■ **MATERIAL SUPPLIED**
________________________
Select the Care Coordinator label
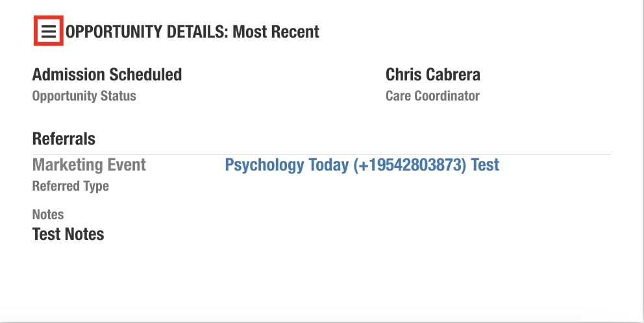Image resolution: width=644 pixels, height=323 pixels. pos(432,96)
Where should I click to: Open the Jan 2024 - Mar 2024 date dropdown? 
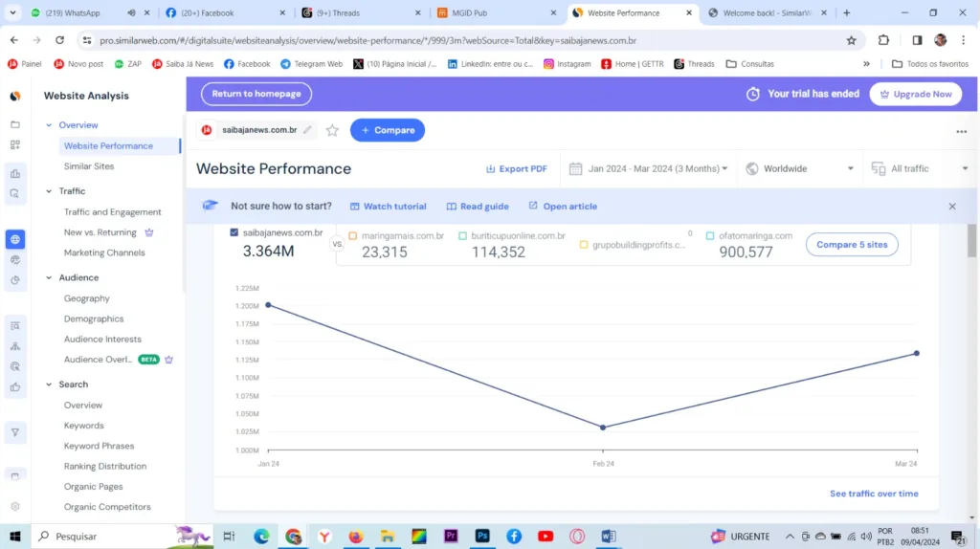click(648, 168)
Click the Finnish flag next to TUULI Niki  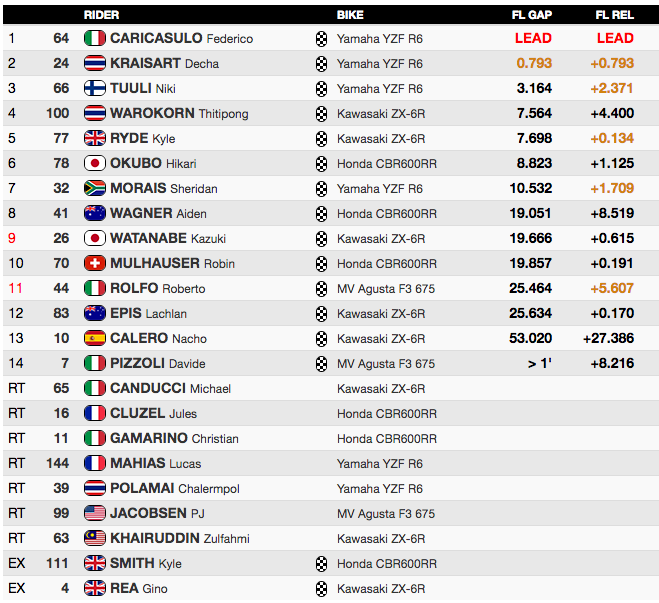(x=95, y=88)
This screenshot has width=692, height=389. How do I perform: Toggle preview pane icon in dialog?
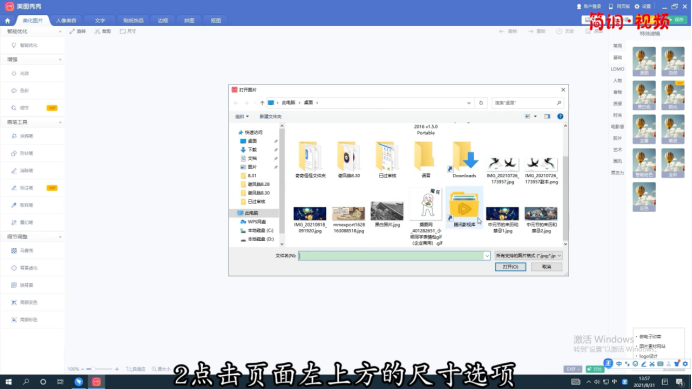[x=547, y=117]
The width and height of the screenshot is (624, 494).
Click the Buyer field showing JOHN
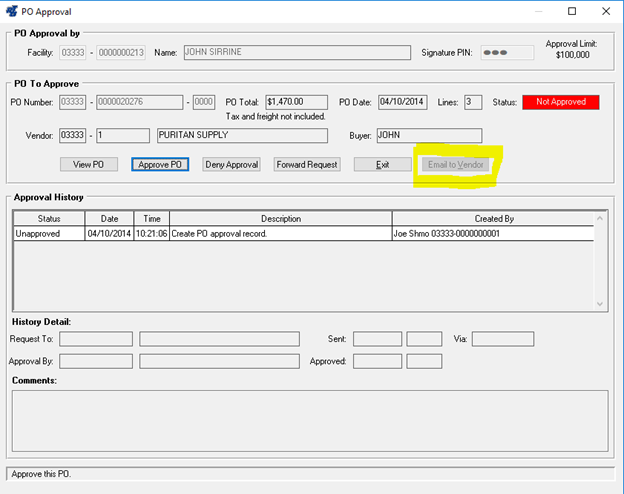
________________________
Pick up at the line that holds "The width and" and restate each line, word for word, through the last line of the entries. Include both end lines but none of the pictures.

The width and height of the screenshot is (624, 494).
Click the Buyer field showing JOHN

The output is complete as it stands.